Shares of e.l.f. Beauty (NYSE:ELF) started the day with a giant leap higher, gaining as much as 11% in the first 30 minutes of the trading day. There was little doubt about why investors were so excited: The cosmetics maker and retailer released earnings after the close on May 21 and the numbers were beautiful.
Despite being a relatively small cosmetics company, e.l.f. Beauty put up impressive results in its just-ended fiscal 2020. The company gained 50 basis points of market share, increased sales 6%, and expanded its gross margin by three percentage points. Full year adjusted earnings declined a touch, but the roughly 4.5% year-over-year drop (on a higher share count) was really rather modest when compared against the many positives.
The fiscal fourth quarter, which was directly impacted by coronavirus containment efforts, was also strong, with sales increasing by 13%. A jump in online sales was the driving factor, and pulling the company's stores from the top line would have resulted in a 16% top-line advance. Adjusted earnings in the quarter came in at $0.10 per share, up from $0.06 per share a year earlier. Although management noted that COVID-19 has made the future a little hazy, the brand appears to be holding up relatively well despite a difficult retail environment. And, if the full-year performance is any indication, it has a bright future ahead once the pandemic is in the rear-view mirror.
Cosmetics is a competitive business, but e.l.f. Beauty appears to be not only holding its own against larger rivals, but actually gaining ground.

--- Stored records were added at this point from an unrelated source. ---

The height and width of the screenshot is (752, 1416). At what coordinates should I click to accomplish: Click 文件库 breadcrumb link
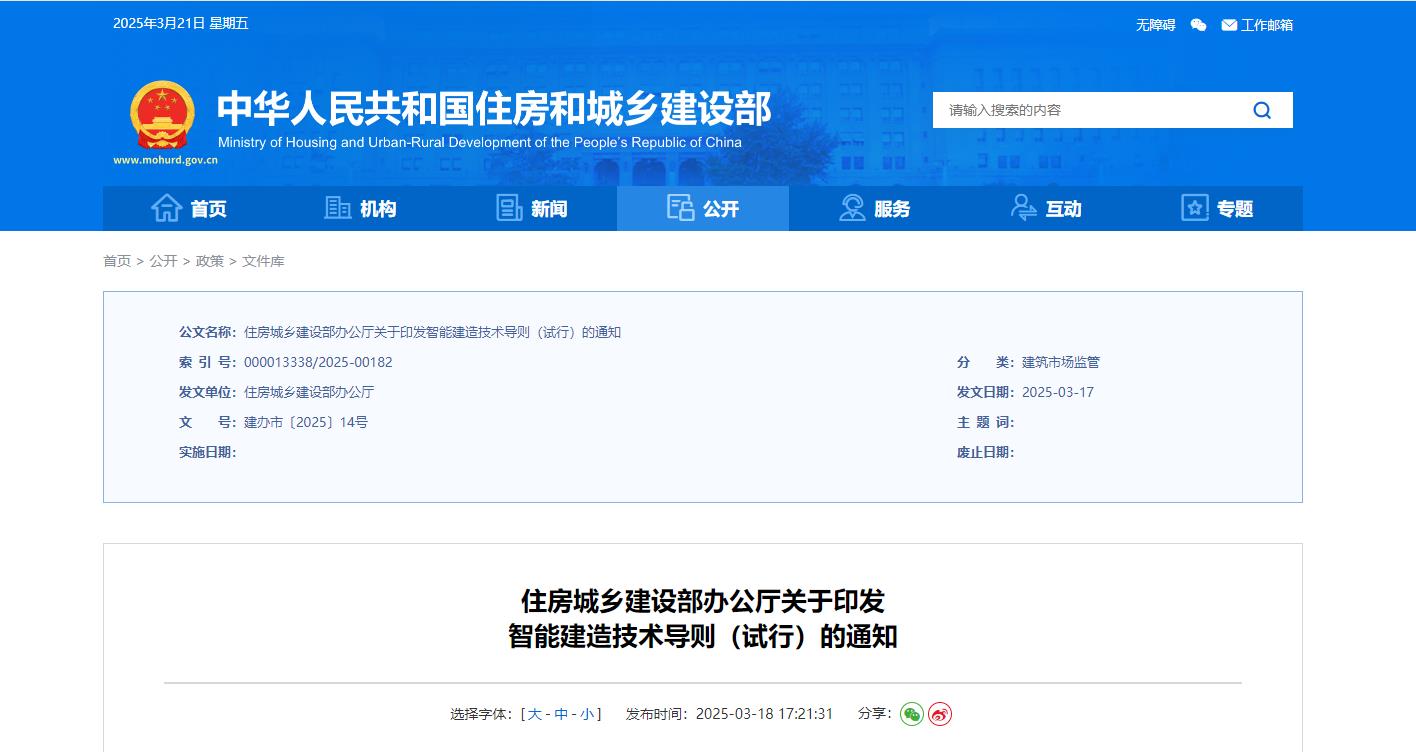263,261
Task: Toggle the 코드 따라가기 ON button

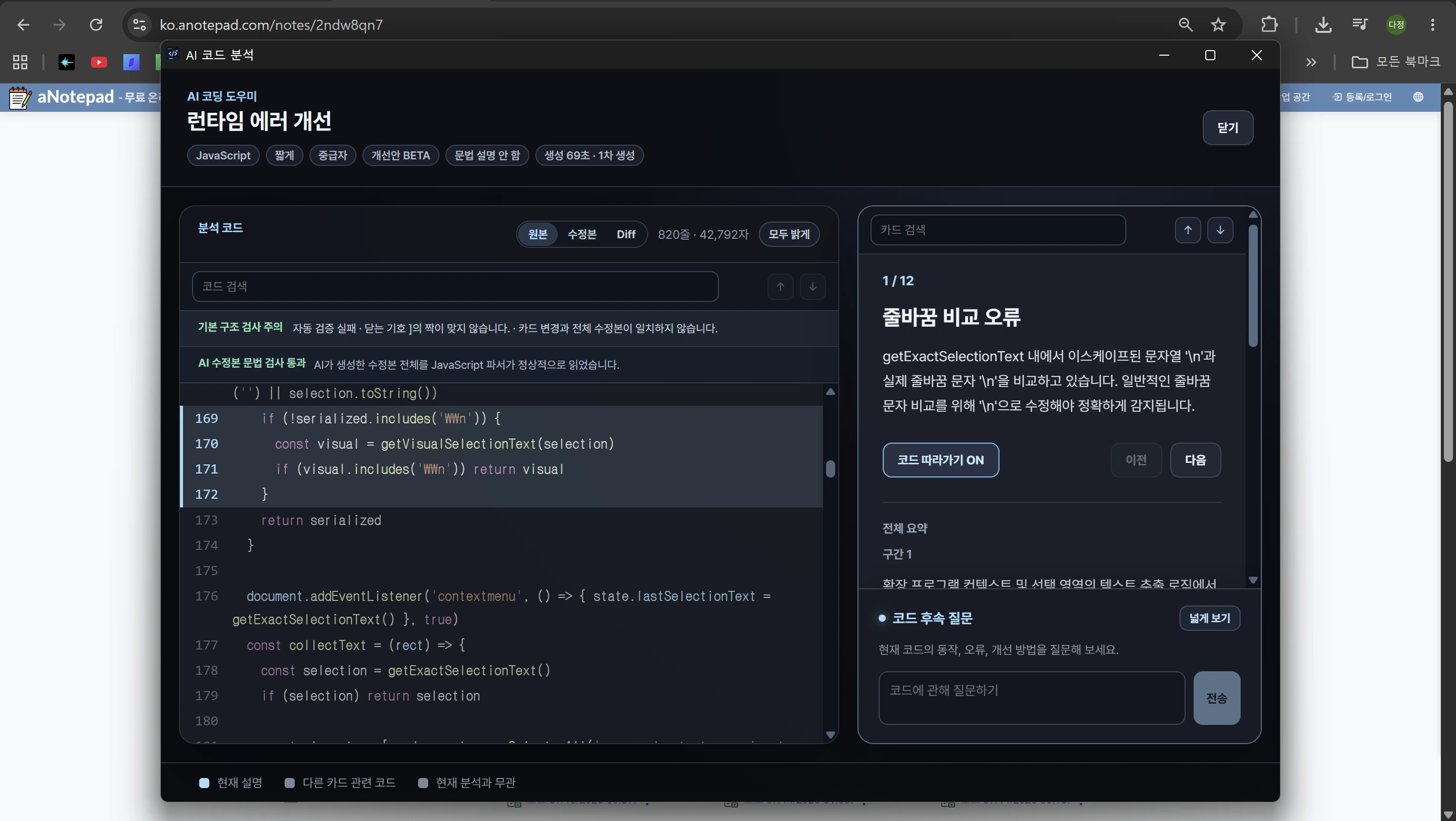Action: (940, 460)
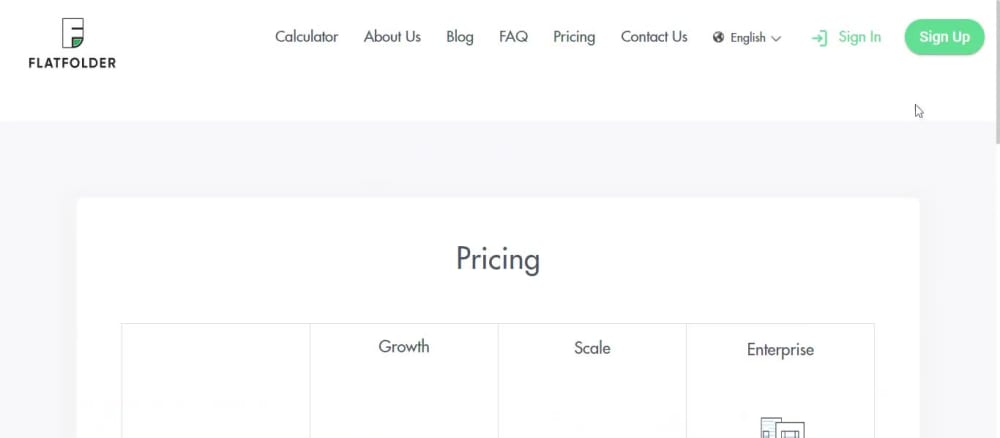Image resolution: width=1000 pixels, height=438 pixels.
Task: Click the Enterprise plan building icon
Action: [x=783, y=427]
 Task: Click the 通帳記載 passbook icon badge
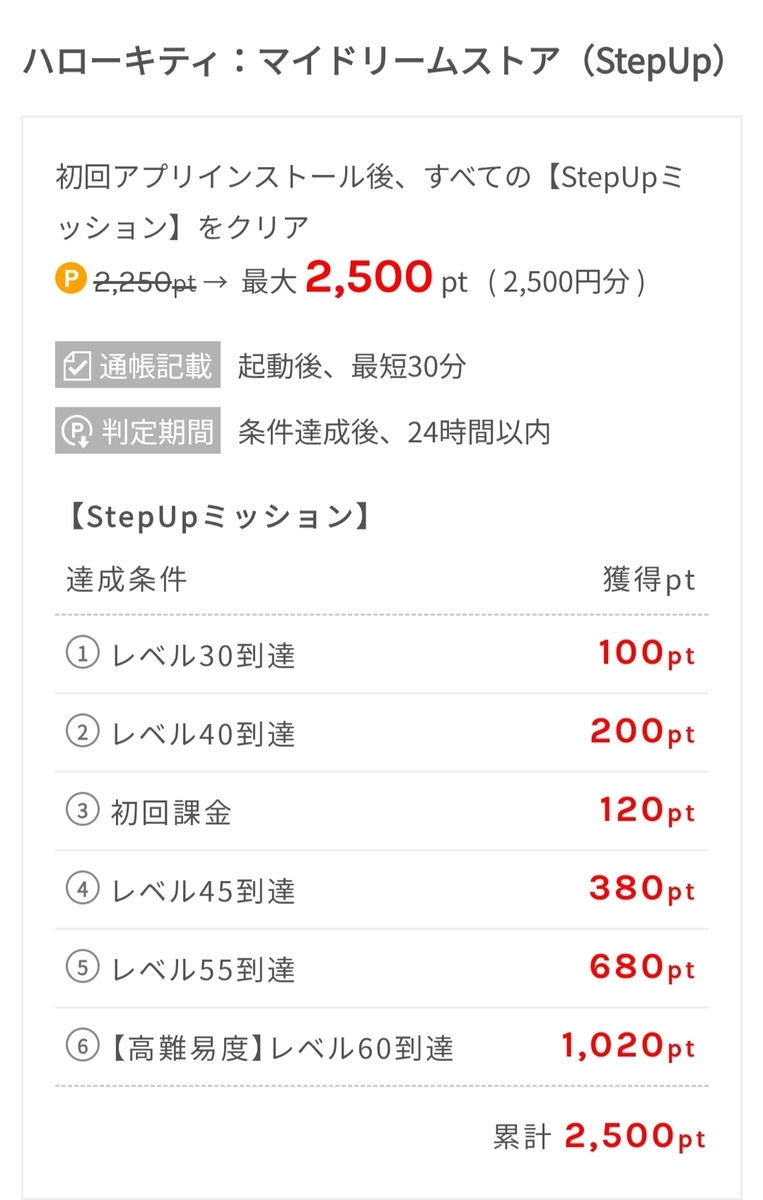[138, 366]
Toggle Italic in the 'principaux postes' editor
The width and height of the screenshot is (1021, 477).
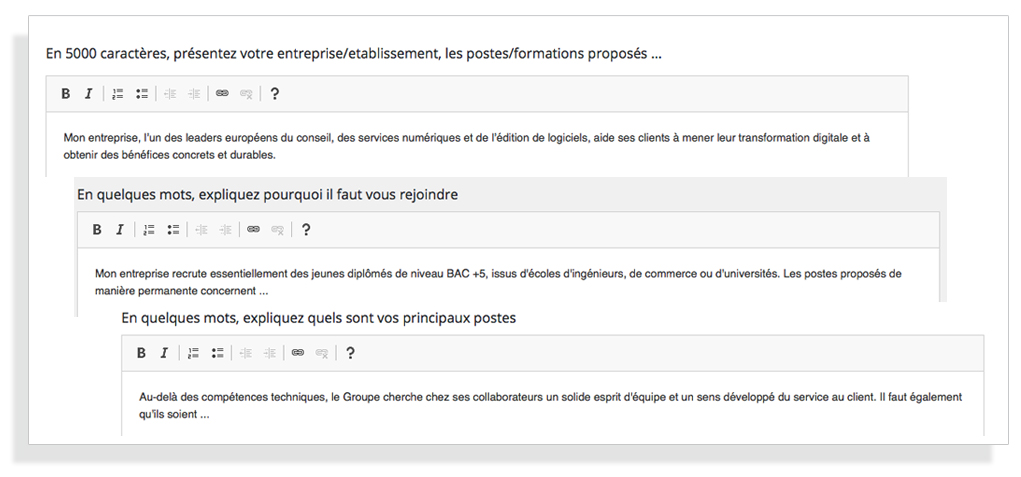[164, 353]
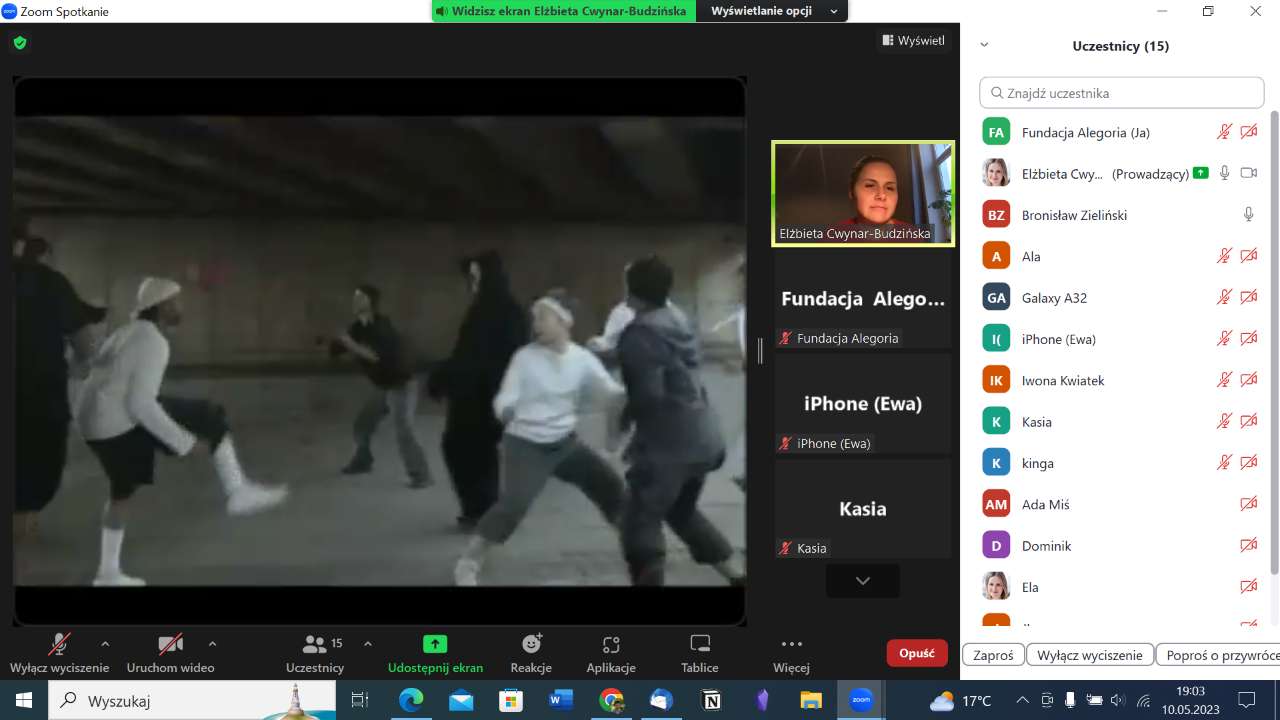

COVID-19 will certainly be a major headwind for the company in the near term, however, long-term investors might still want to do a deep dive here.
Fiscal 2020 was a good year, but heed management's warning that near-term results could be less appealing. Wall Street liked what it read this time around, but it could just as easily decide that the first quarter of fiscal 2021 wasn't good enough -- even in the face of COVID-19. Indeed, fiscal 2020 may have set a fairly high bar. The stock, while down about 2.5% for the year, is now ahead of the S&P 500 index, which is off by roughly 8.5%.